Read our blog “Creating Space for Myself”
This may sound like a wonderful way to live, caring and supporting other people, and it is. It’s also a trap that many women find themselves in sooner or later in life. In my experience, nurturing on the outside, and putting myself last has been one of the hardest changes to make in my life, because focusing on other people’s wellbeing has become so ingrained in my behavior. I realized that by constantly caretaking others, I was robbing them of developing their own nurturing skills, while relying on me for a dose of loving care. More importantly, I was robbing myself of the care of the one person who truly knows what my needs are; myself!
In my book, nurturing goes hand in hand with self-care, and it is my core belief that self care is the most loving and powerful acts that we can perform. Not only for ourselves, but for others as well.
Read our blog “Giving Birth to My Fullest Potential”
Scenario number one: Mommy comes home from work, on the way back she has picked up the kids, gone food shopping, she even remembers to buy those pretzels that daddy loves so much, she also picks up flowers for her co-worker who just got a promotion, she listens to her kids in the car, while figuring out what to make for dinner. Once home she makes sure the kids are doing their homework while she’s putting away her groceries and making dinner. Daddy comes home and mommy listens to what is going on for him at work, extending her sympathy for the stressful situation he’s in. At 10:45pm she falls into bed exhausted, only to wake up at 5:40am by the baby screaming, to do it all again. Two weeks later, mommy is diagnosed with exhaustion and depression.
Scenario number two: It’s Sunday night and the kids are sleeping, mommy has her calendar out and is diligently putting her self-care routines on the calendar. Yoga on Tuesday, meeting with girlfriend on Thursday night, and two-hours to herself to do nothing on Sunday. She wakes up Monday morning and realizes she has totally overbooked her day, and calls one of the people she’s supposed to meet and explains the situation, they are disappointed but understand and there’s no problem rescheduling. She picks up her kids and decides to screw making dinner and picks up some pizza, and adds a bunch of healthy toppings. When daddy comes home, she asks him for help with the kids’ homework and gets to bed at 10pm, taking a few minutes to remember all that is beautiful and awesome in her life. Two weeks later, mommy takes two-days off and goes with her women’s circle into the woods to create some magic.

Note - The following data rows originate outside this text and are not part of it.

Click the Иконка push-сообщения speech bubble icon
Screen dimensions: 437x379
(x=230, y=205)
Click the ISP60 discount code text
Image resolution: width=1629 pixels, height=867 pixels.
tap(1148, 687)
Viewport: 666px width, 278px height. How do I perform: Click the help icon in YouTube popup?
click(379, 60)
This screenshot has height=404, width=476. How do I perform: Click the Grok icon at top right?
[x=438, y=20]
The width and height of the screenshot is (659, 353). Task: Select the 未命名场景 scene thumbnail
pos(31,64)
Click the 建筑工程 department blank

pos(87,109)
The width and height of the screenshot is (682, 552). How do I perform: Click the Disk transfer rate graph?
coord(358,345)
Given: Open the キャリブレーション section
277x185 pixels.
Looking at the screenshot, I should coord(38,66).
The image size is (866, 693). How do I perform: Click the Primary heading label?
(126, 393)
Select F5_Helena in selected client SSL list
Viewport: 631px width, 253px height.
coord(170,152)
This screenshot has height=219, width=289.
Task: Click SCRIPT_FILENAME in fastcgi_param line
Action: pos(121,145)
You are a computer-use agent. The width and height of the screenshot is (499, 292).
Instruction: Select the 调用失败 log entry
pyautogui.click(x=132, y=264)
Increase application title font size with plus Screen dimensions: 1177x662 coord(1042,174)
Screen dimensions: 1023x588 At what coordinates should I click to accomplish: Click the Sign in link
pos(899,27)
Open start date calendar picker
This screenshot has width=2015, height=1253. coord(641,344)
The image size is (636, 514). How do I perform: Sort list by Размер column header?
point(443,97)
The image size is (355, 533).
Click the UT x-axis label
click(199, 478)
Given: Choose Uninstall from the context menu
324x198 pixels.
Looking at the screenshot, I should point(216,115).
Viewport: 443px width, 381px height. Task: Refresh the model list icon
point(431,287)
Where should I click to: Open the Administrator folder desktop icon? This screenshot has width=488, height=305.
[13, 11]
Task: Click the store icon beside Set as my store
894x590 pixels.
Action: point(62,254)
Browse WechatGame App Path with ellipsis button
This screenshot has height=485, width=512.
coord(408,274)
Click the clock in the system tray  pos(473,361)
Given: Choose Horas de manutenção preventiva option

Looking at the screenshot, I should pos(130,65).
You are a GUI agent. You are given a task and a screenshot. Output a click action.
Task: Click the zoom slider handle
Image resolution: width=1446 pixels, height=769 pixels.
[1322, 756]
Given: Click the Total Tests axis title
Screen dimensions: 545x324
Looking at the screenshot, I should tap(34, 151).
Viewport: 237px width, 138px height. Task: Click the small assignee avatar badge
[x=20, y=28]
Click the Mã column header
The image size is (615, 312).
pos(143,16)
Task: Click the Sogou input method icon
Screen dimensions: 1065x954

OK, check in with yourself. Are you more like woman number 1 or woman number 2? (If you don’t have kids, you can use your awesome imagination and create two scenarios that work for you!) It could be that you have been like woman 2, but you’ve moved into a doing, number 1 mode lately. Then, this is your reminder to start paying attention and nurture yourself again. Or, self care may seem like a foreign concept that you possibly can’t fit into your super-busy schedule. I assure you you can, but probably not alone. For you I recommend finding women who can support you in the process.
Find our about TWN’s Mindful Gatherings
5 self care tips for your powerful self:
– Make sure to schedule in time for self care every week.
– Take a moment to journal about what ways you love to be nurtured and communicate that to the people in your life.
– Cultivate your grounded no, knowing that your no is a YES to the things that matter to you. You are also setting a powerful example for your friends and kids.
– Practice grounding, embodying activities such as eating grounding foods, being in nature, taking a bath, practicing dance or other forms of movement you enjoy, take deep belly breaths, or just laugh or cry.
– Do one thing that makes you feel naughty per week (this one is my favorite.)
Know this, a woman that is nurturing herself and feels deeply fulfilled will AUTOMATICALLY nurture, support and love on others. It’s our nature and once you cup is full and you give from that place, everyone wins and gets empowered in the process.